### Exercise aim
Every line of the material below that contains the string "icon" must appear in the answer.

**** Given data ****

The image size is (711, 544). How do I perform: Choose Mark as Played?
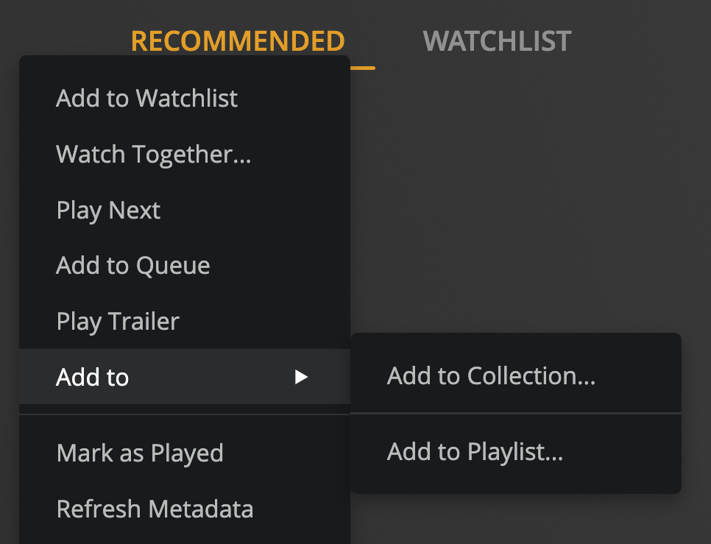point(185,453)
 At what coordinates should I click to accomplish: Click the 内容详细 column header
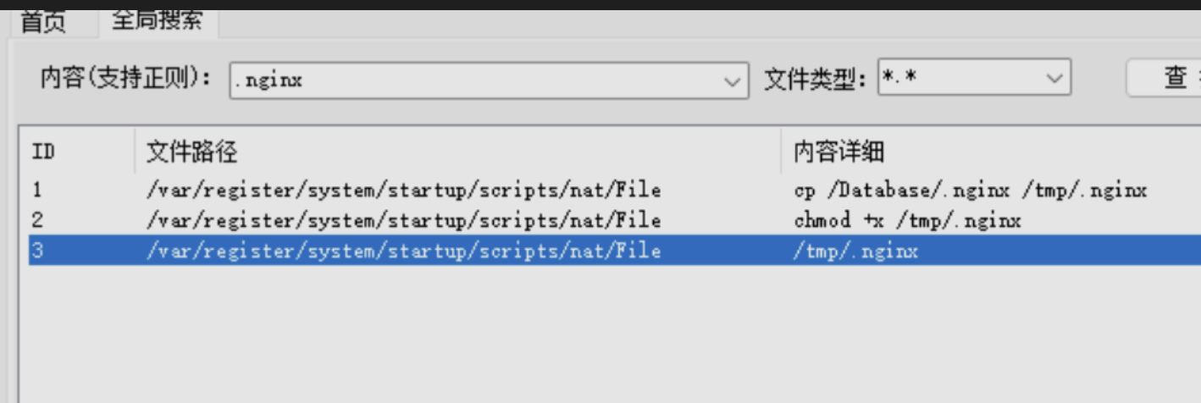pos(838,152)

****
**** Given data ****

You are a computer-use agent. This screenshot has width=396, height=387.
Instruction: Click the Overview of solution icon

****
**** Given data ****

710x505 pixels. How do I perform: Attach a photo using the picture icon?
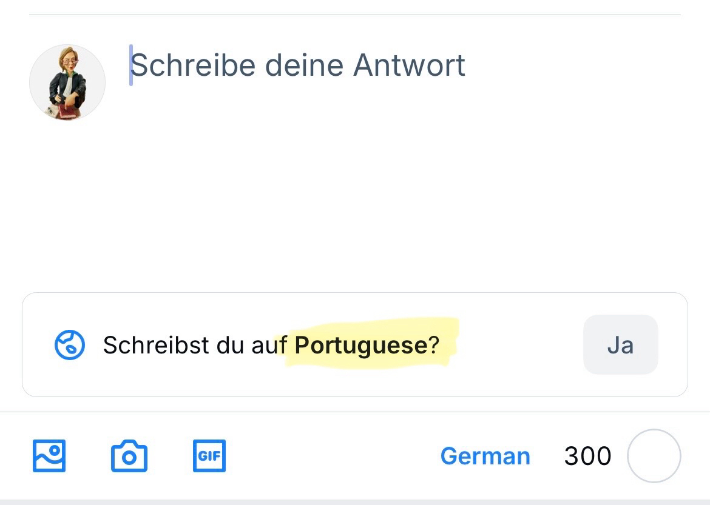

****

### Exercise output
Instruction: Click the Overview of solution icon
710x505 pixels. How do I perform: Attach a photo using the picture icon?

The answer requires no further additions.